-- Opening Marker --

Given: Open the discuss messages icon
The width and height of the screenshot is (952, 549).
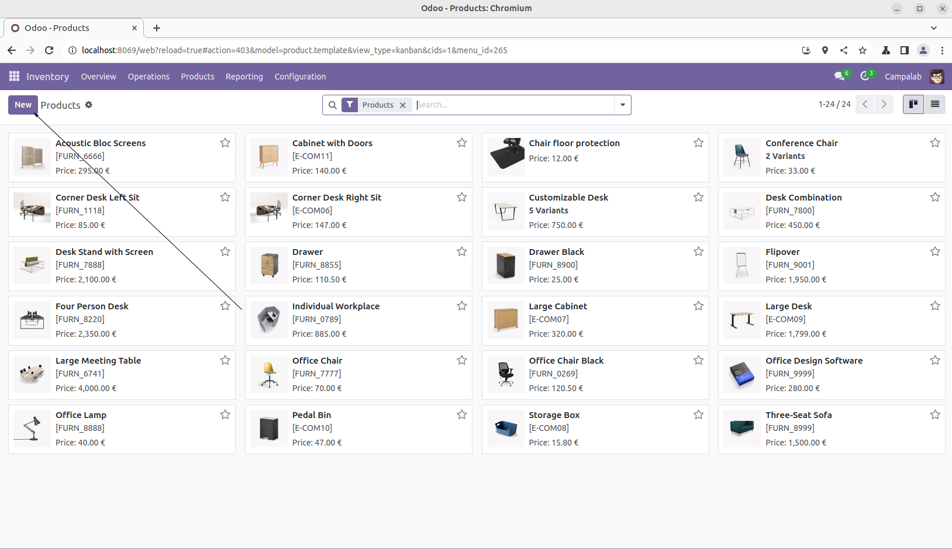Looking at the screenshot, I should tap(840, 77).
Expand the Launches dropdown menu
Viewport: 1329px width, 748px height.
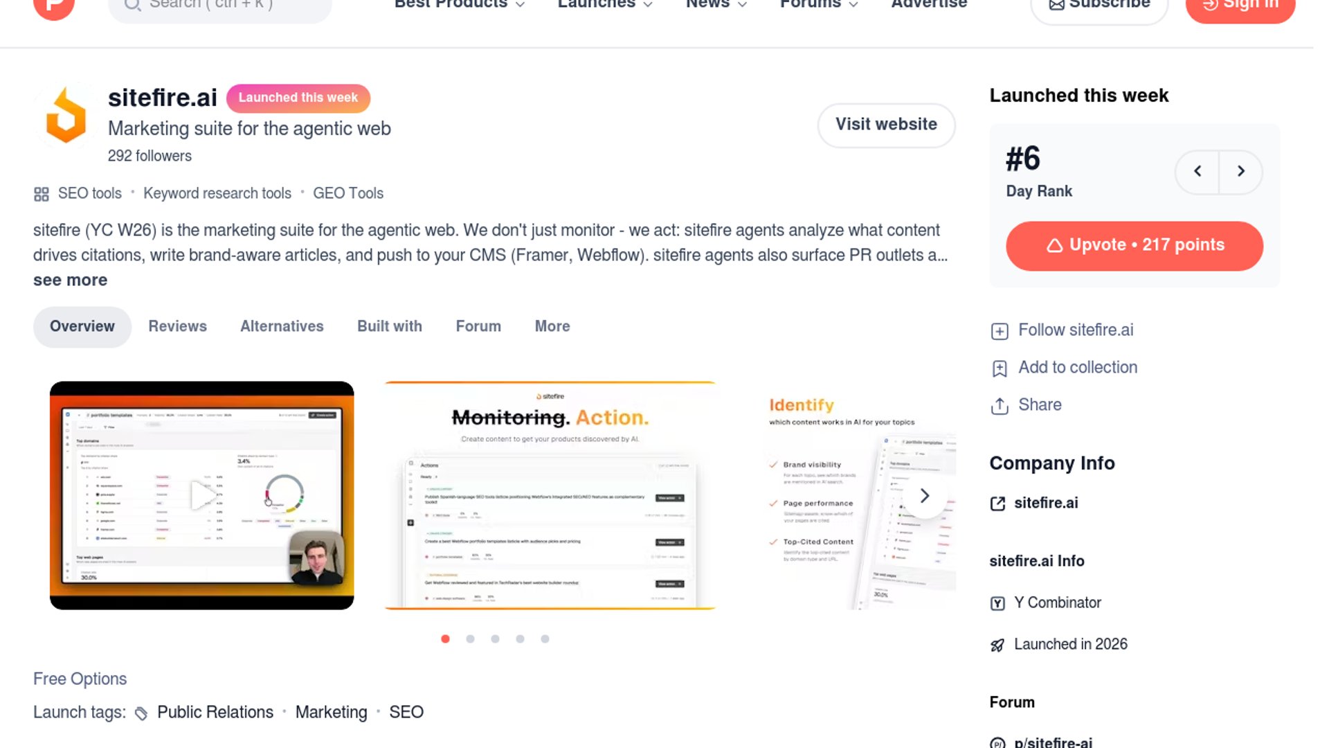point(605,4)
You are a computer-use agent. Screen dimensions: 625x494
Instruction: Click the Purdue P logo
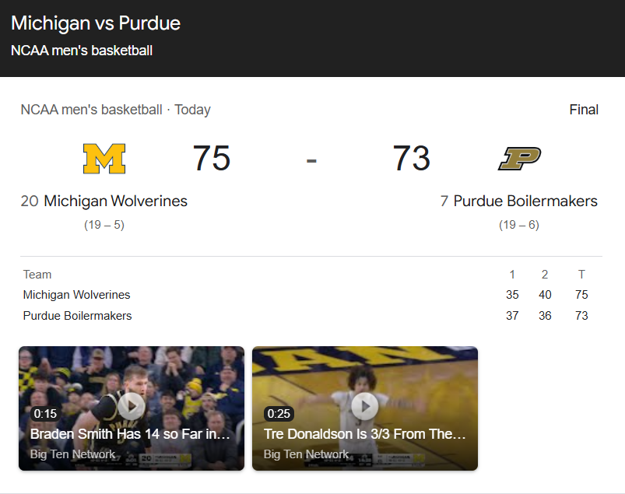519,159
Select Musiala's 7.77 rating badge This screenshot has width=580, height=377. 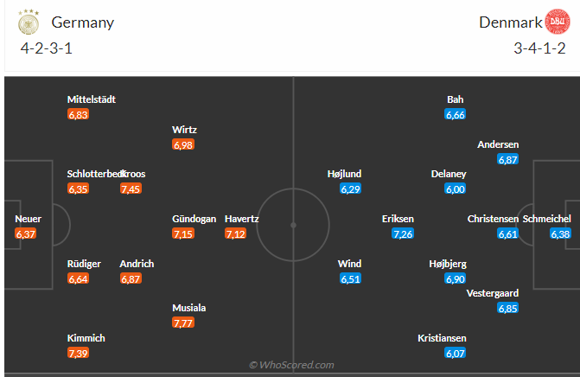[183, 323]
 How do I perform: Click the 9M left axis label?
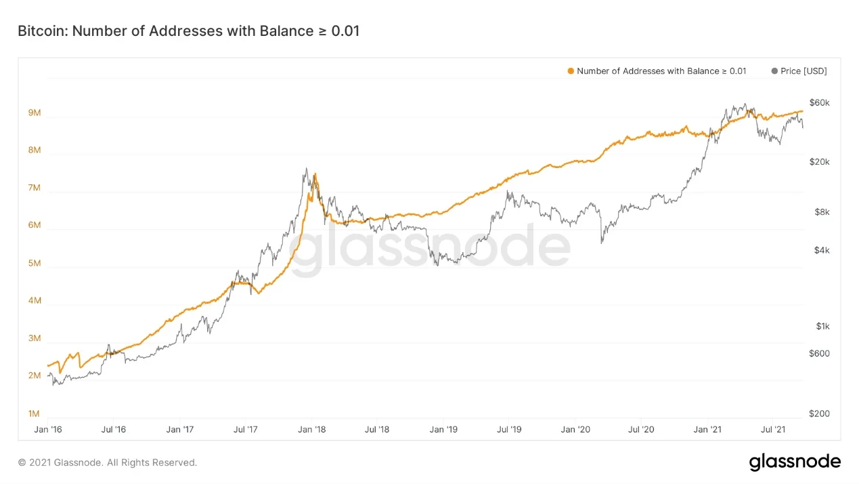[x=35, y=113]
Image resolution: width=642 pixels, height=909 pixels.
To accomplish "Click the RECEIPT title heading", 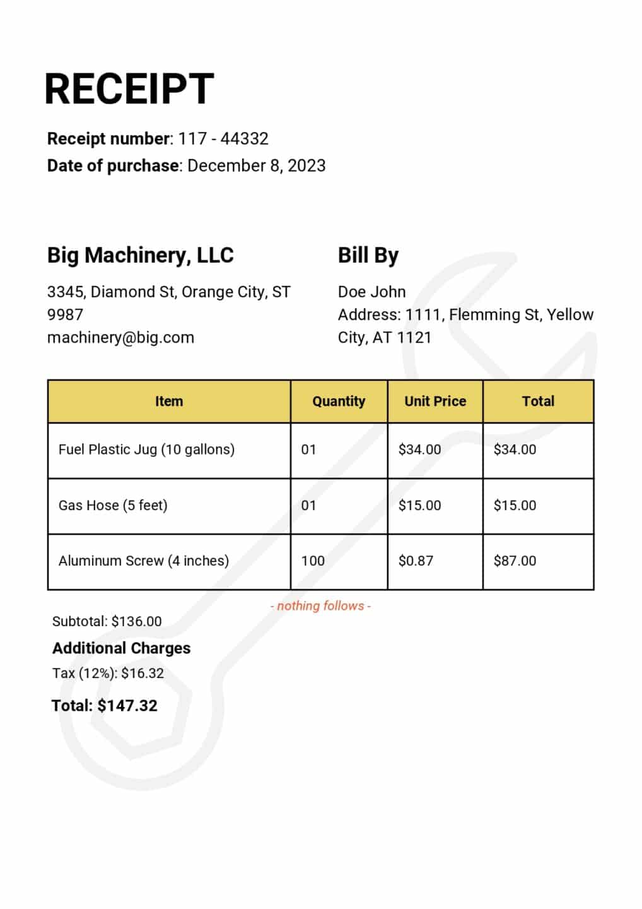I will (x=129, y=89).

-- Closing Marker --
-- Opening Marker --

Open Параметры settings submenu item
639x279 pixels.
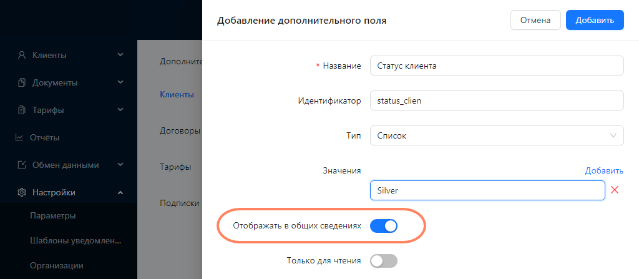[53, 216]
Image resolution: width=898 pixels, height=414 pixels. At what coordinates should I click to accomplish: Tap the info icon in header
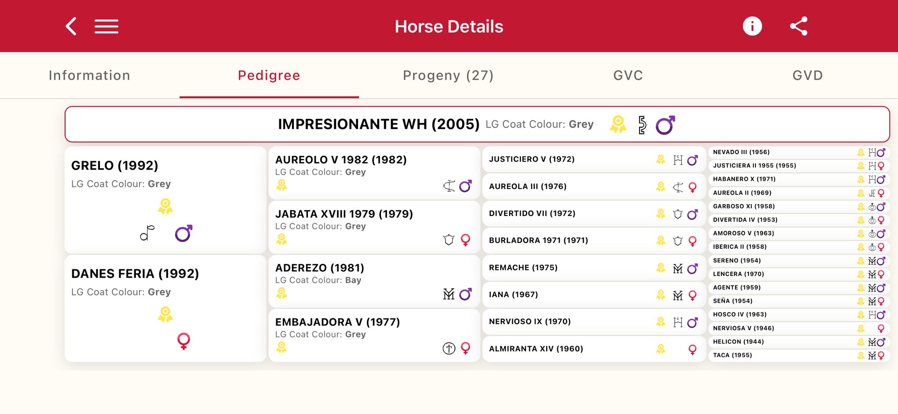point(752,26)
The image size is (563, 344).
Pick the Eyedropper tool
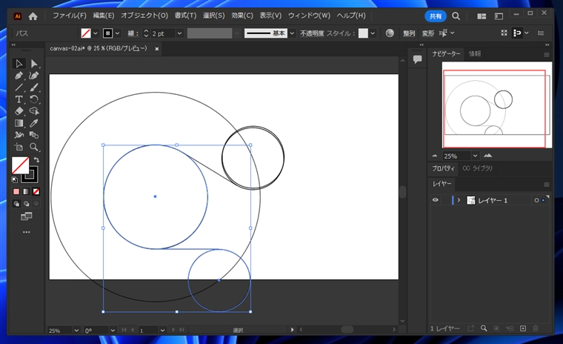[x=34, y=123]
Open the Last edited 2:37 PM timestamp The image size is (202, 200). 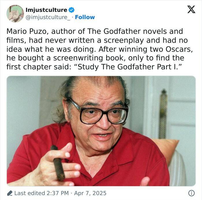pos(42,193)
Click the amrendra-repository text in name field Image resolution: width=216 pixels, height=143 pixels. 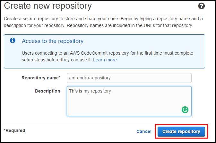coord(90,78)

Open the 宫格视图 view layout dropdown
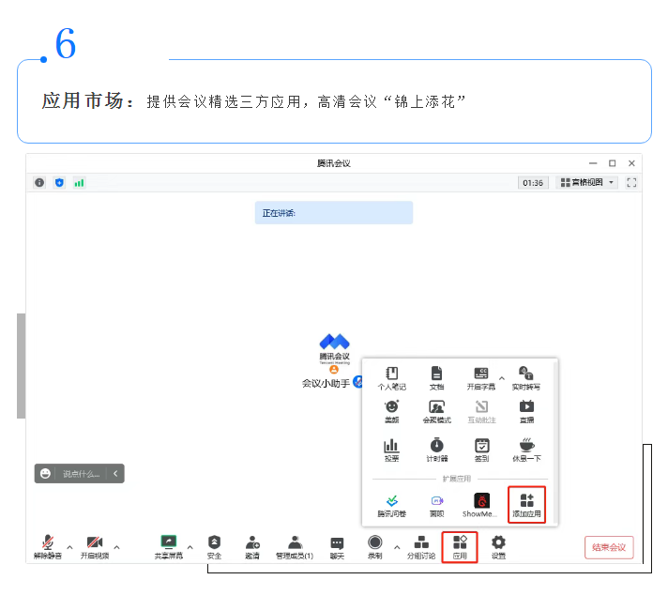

-- Closing Marker --

◆ **Problem to work on**
The lines to return are those holding the string "dropdown" anywhere in the listing above.

◆ **Solved exercise**
Expand the Launches dropdown menu
Open the 宫格视图 view layout dropdown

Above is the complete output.